The public prosecutor’s office in Bergamo rightly decided to dismiss charges brought by police against a man who had performed his own silent protest against the Sentinelle in Bergamo on October 5. He stood silently nearby dressed in a fake Nazi uniform taken from the movie “The Blues Brothers,” which featured the “Nazis of Illinois.” A sign at his feet read “The Nazis of Illinois stand with the Sentinelle.” The police had notified the public prosecutor’s office with a report suggesting he was guilty of being an apologist of fascism.

Organized, nonviolent public protest is a hallmark of a democratic society. The fundamental rights to freedom of expression, association, and peaceful assembly are firmly guaranteed in international and European law. Human rights law sets a high threshold for barring or punishing public demonstrations; unauthorized, annoying, or offensive peaceful protests can be perfectly legitimate. The United Nations special rapporteur on the rights to freedom of peaceful assembly and of association, Maina Kiai, has recommended to all countries that spontaneous assemblies should be permissible in law.

“Gay men and lesbian women kissing in public is not a crime,” Sunderland said. “The activists’ actions are clearly protected by their right to peaceful protest.”

The protests and counter-protests come at a time when the debate in Italy over same-sex marriage and civil unions has heated up. Several cities, including Grosseto, Bologna, and Naples, have begun registering same-sex marriages contracted abroad. On October 7, Interior Minister Angelino Alfano issued a circular to all prefects – representatives of the Interior Ministry in Italy’s provinces – ordering them to require local authorities to withdraw any such measures and, in the case of inaction by the local authorities, to use their powers to annul ex officio such measures. After that date, Milan and Rome started registering same-sex marriages in defiance of the circular.

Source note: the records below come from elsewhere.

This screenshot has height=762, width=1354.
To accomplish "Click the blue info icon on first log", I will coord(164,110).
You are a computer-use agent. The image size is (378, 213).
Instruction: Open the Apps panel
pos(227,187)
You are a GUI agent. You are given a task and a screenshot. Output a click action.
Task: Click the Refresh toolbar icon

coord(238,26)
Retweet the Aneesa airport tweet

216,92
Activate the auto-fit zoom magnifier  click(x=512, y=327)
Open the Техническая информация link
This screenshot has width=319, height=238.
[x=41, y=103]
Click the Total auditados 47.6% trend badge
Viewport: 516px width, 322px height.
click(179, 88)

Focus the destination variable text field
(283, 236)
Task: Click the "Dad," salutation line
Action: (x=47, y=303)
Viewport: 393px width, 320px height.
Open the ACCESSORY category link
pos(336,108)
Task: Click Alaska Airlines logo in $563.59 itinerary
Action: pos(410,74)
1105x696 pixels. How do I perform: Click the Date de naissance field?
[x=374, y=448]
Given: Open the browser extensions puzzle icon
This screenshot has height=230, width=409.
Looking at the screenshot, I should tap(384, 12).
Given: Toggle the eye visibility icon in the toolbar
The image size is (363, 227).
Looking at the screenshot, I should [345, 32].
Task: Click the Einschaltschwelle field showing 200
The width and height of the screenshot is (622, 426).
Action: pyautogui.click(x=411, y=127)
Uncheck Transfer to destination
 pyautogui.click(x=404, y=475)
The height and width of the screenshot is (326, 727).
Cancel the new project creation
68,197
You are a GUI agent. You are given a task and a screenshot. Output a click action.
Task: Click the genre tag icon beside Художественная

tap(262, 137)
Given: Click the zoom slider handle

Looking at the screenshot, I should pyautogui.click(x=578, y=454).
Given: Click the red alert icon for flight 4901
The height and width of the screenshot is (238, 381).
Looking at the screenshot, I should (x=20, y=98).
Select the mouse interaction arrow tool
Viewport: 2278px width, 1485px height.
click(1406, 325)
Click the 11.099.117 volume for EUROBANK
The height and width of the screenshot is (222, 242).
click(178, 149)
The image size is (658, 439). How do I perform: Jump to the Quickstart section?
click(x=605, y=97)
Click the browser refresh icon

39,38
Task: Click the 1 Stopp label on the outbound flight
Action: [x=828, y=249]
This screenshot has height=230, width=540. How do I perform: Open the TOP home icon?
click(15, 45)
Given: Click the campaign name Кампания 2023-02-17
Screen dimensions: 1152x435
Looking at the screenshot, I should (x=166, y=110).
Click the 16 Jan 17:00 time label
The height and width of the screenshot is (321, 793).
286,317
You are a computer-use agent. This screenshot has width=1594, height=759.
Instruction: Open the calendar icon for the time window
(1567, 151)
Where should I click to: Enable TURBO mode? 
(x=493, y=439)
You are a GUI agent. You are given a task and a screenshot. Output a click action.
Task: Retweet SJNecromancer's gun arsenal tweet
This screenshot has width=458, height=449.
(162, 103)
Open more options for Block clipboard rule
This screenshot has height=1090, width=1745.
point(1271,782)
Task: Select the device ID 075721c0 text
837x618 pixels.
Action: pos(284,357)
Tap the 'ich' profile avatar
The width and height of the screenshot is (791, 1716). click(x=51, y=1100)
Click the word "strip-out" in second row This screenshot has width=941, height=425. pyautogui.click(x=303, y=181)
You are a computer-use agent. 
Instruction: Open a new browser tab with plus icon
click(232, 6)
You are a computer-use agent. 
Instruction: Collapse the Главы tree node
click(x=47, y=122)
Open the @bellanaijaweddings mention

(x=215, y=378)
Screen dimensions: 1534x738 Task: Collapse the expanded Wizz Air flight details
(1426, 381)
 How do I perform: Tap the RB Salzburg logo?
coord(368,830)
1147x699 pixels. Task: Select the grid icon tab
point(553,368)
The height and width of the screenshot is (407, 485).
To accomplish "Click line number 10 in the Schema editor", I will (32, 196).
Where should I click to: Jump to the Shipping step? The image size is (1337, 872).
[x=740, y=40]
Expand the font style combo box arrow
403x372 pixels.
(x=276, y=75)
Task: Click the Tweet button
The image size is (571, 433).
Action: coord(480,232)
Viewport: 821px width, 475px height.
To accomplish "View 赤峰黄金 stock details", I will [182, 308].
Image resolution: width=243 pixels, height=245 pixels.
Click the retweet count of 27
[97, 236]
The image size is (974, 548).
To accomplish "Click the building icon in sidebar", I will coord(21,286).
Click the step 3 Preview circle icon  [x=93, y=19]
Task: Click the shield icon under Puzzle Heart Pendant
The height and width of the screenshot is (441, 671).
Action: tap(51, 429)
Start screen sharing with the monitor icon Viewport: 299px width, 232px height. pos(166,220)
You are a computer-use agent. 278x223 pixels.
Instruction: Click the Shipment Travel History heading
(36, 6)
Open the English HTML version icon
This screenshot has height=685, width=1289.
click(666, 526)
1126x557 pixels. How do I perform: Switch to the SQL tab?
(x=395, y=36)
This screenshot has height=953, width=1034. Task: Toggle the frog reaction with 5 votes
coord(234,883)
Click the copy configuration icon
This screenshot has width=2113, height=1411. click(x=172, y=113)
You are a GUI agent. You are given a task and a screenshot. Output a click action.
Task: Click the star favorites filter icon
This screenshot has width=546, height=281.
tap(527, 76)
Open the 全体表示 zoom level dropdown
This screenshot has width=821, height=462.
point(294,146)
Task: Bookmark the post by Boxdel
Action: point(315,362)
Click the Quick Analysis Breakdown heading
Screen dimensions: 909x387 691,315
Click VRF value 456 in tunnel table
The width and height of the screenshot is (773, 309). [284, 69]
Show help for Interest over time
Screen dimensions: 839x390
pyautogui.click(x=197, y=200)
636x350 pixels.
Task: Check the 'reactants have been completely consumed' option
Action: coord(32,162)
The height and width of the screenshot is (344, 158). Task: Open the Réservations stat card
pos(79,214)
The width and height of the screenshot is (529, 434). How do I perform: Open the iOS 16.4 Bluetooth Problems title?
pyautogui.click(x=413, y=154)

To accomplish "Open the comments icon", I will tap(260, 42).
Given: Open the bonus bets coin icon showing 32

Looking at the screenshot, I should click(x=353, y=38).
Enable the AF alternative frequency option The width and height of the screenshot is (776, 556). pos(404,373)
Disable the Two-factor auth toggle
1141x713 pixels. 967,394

Prime Minister Matteo Renzi has said his government is preparing draft legislation to create civil unions for same-sex couples, while a bill for civil unions drafted by a member of parliament from Renzi’s Democratic Party has already been submitted to the Senate Justice Commission for examination. Flavio Romani, president of Arcigay, explained that LGBT groups in Italy aspire to full marriage equality, but that the civil unions as envisioned in the existing draft legislation would provide virtually the same rights and duties as marriage under Italian law.

“We won’t uncork the champagne,” he told Human Rights Watch. “But a big step forward is better than nothing. But it has to be a big step forward.”

Recognizing same-sex marriage is a measure of respect for the fundamental rights of equality and non-discrimination, Human Rights Watch said. Same-sex marriage is legal in seventeen countries worldwide, including nine in the European Union, as well as Norway and Iceland, which are not EU members, and in parts of Mexico and the United States. Thirteen EU countries recognize some form of civil unions for same-sex couples, either nationally or in some regions of the country. This includes some countries, like Spain, the Netherlands, and the United Kingdom, which also recognize same-sex marriage.